**Given instruction**.
Answer these questions using the interview below.
1. Which broadcaster did Ernst Welteke talk with?
2. What phase does Welteke say the German economy is in?
3. Where does the lion's share of German exports go?

**Document**.
## start

News out of the International Monetary Fund this week rang alarm bells across Germany.


A report claiming the country was on the verge of recession sent politicians reeling and the country's financial gurus rushing to deny the charge. Leading the group was

German Central Bank President Ernst Welteke, who talked with DW-RADIO this week.

Do you feel the German economy is on the verge of recession or, worse, deflation as the International Monetary Fund recently warned?

No, I don't, but obviously the German economy is in a difficult situation. It is in a phase of mere stagnation, but economic indicators do not point to an imminent recession. However, further deterioration cannot be ruled out if bold economic reforms aren't implemented soon. And I also see no danger of deflation in Germany.

With many negative statistics these past months – from increasing unemployment to little or no growth – about the only good news seems to be low inflation and the strong euro. But there are, of course, those who worry about the euro's strength against the dollar. Are you happy with this strong euro or have we overshot the mark?

This is a difficult question and it's not easy to answer, but so far appreciation of the euro has had a limited impact on the competitiveness of German exporters. The lion's share of German exports go to the euroland and have no exchange risks. Many German companies have hedged their exchange rate risks for exports to other markets, and Germany's external competitiveness is still within its long-term average.

## end

(Entries taken from a collection)

## start

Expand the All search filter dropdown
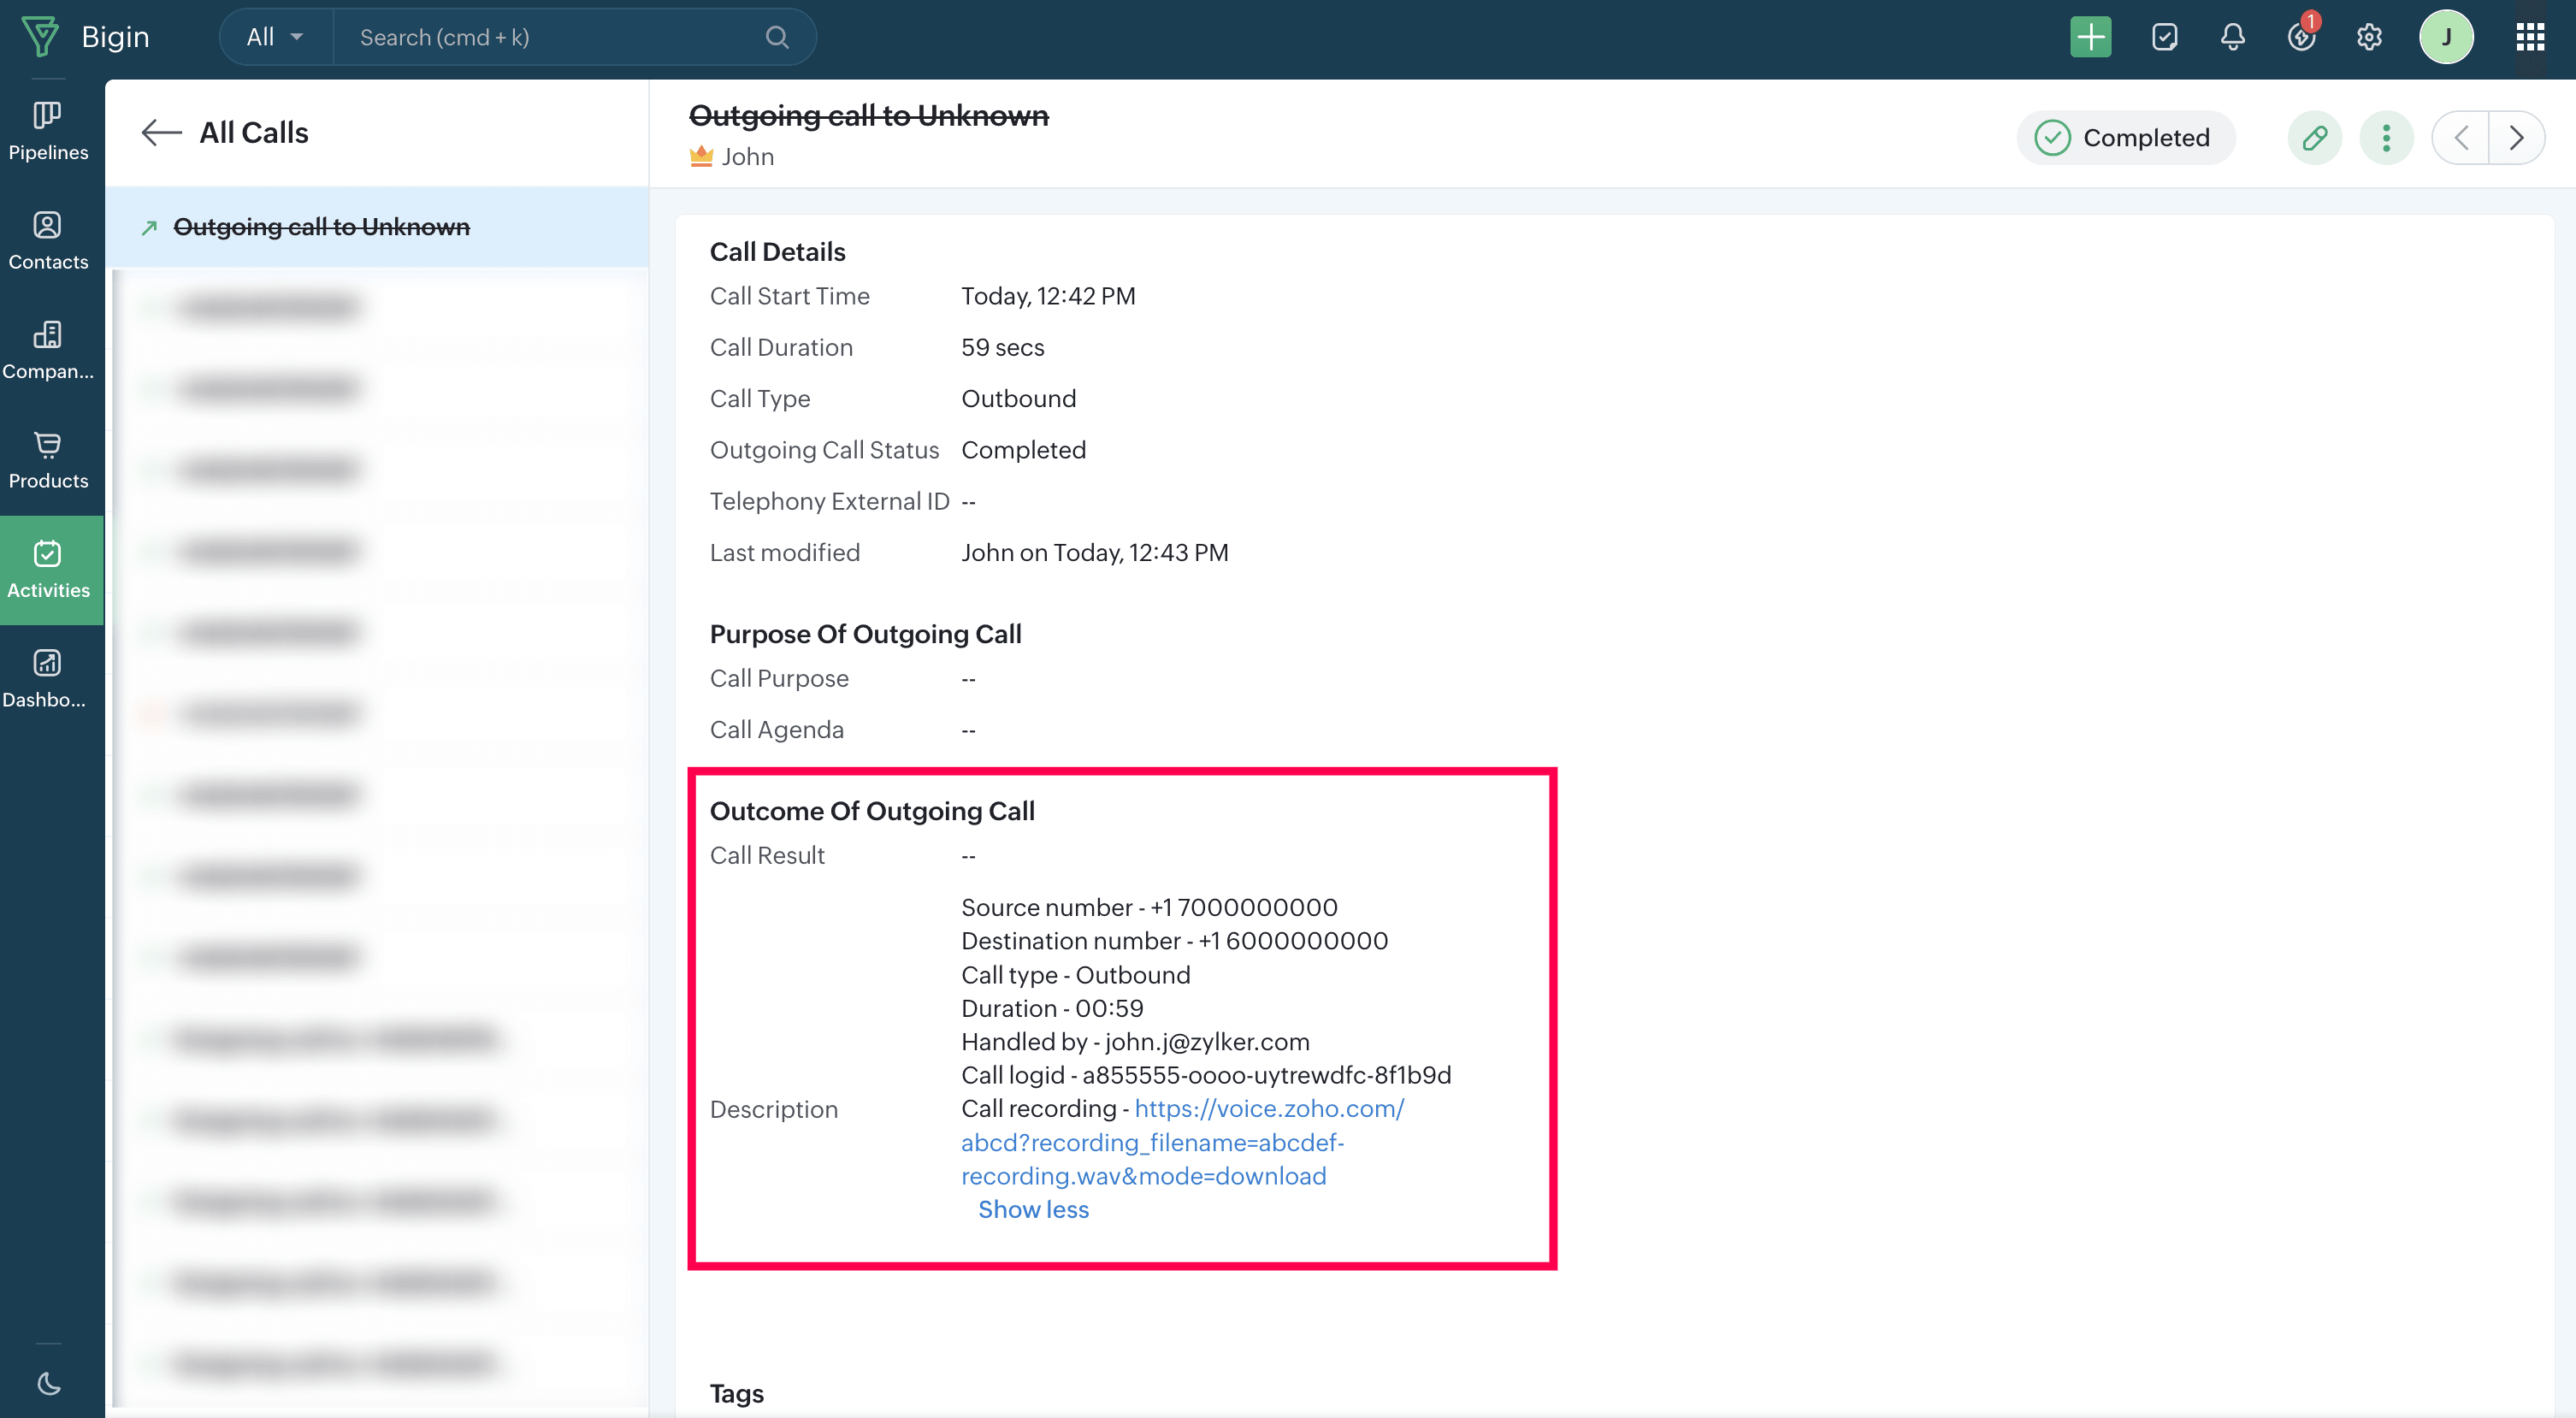2576x1418 pixels. pos(275,37)
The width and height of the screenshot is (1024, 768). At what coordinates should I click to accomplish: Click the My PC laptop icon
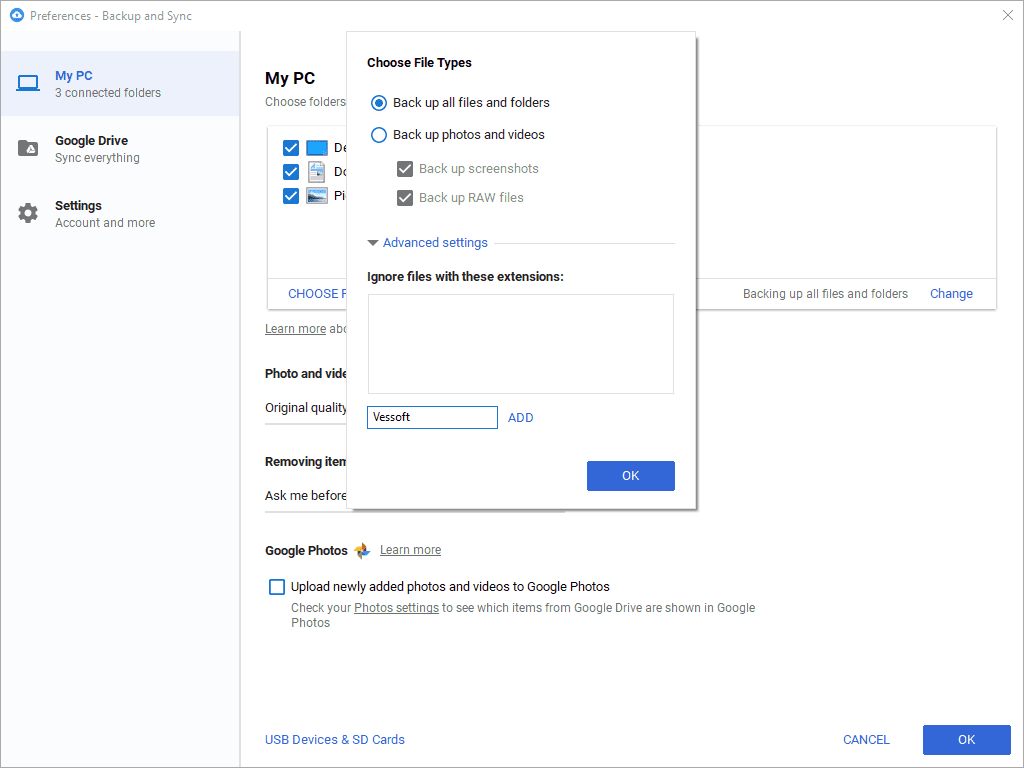tap(28, 83)
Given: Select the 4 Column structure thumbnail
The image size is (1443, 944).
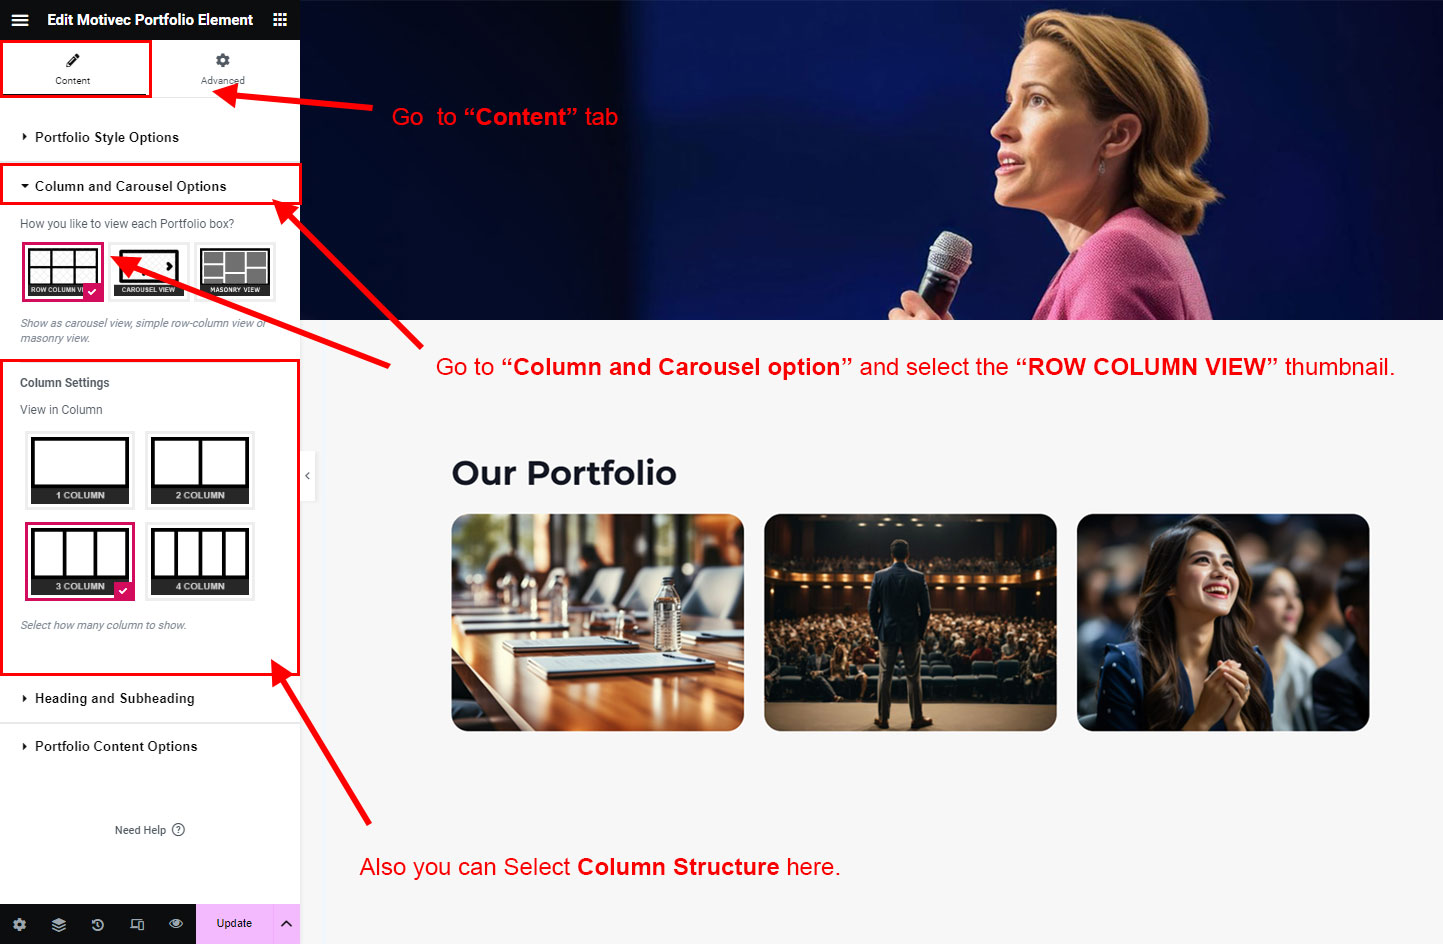Looking at the screenshot, I should [x=200, y=561].
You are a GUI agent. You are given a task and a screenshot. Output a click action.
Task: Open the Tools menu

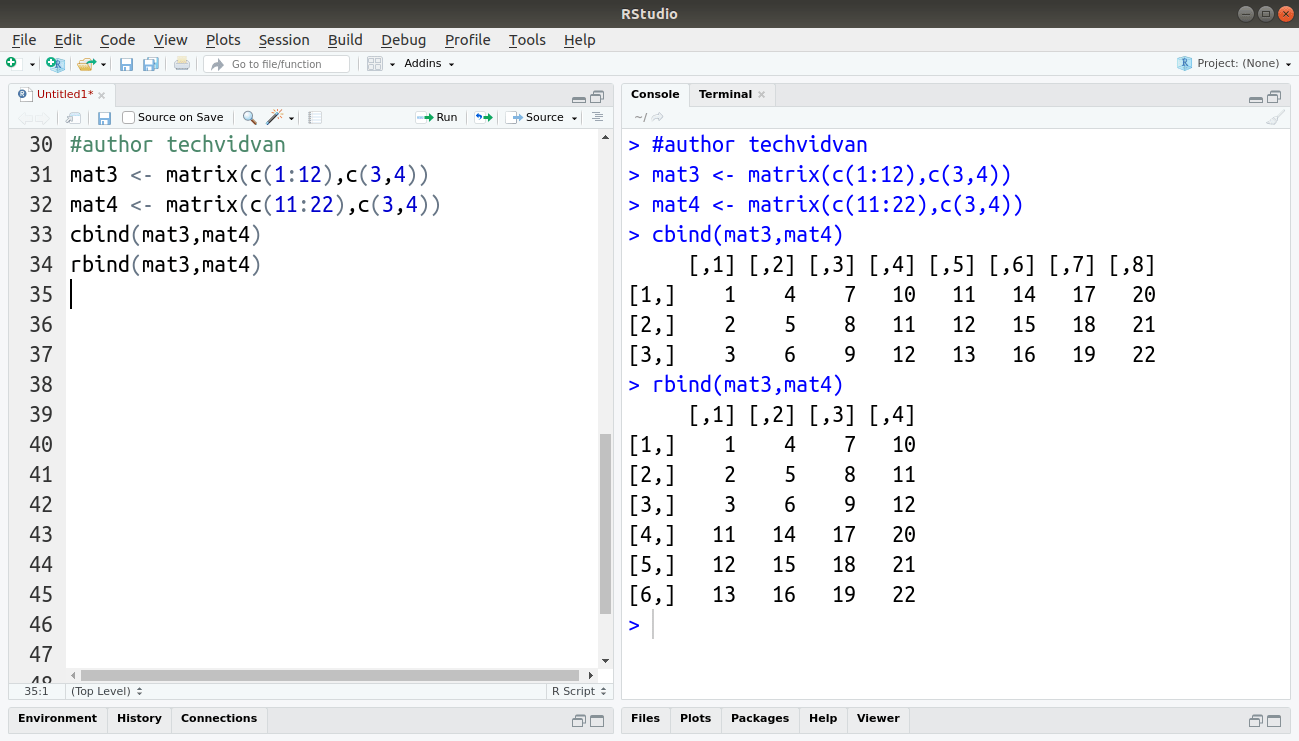[527, 40]
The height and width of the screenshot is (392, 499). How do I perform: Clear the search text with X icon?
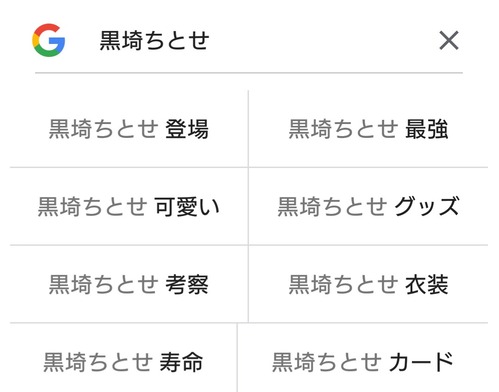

## end

**The solution**.
1. DW-RADIO
2. A phase of mere stagnation
3. To the euroland